### ASSIGNED TASK
Restate word for word the lines of the material below, from the line with "For every named" to the line with "[Linkkedin] (932, 1329)", both lines included, and no others.

### EXCERPTED RECORDS
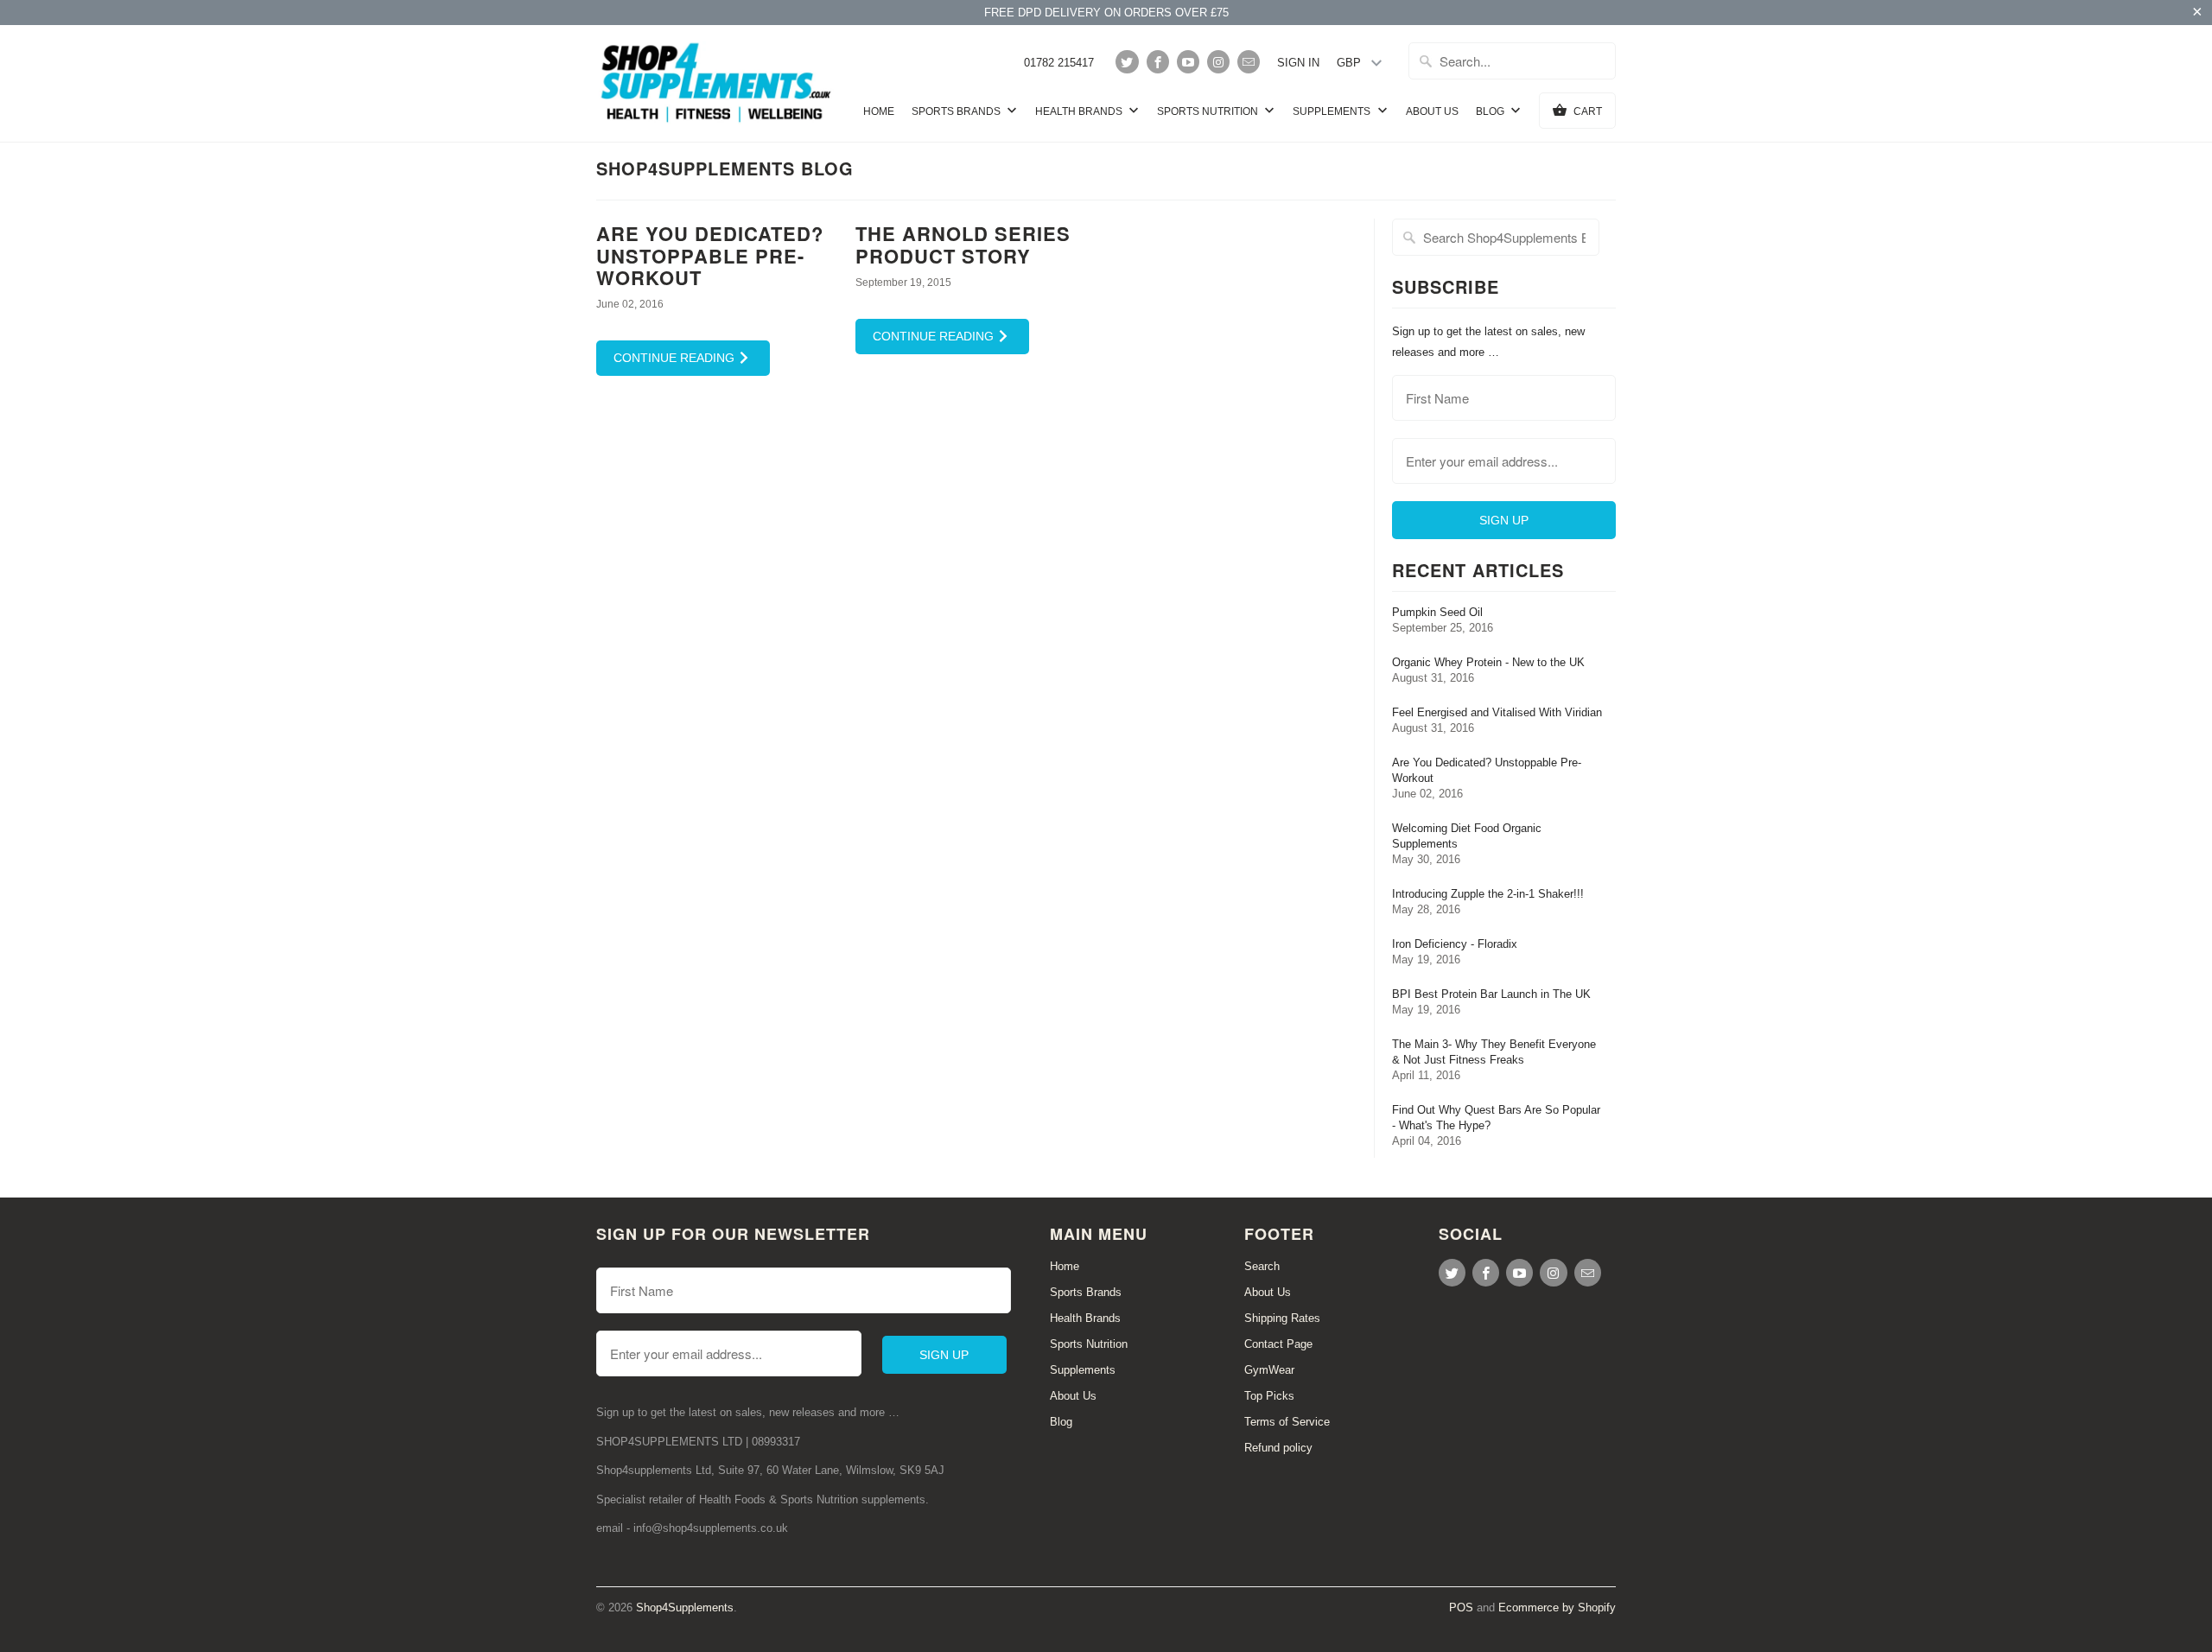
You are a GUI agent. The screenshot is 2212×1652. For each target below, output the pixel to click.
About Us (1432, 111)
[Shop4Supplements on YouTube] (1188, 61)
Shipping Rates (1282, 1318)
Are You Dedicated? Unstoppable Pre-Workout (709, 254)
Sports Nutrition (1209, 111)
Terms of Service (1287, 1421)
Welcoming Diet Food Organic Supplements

* * *

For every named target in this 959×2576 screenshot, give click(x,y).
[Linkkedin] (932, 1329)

### EXERCISE OUTPUT
For every named target in this 959×2576 screenshot, give click(x,y).
[Linkkedin] (932, 1329)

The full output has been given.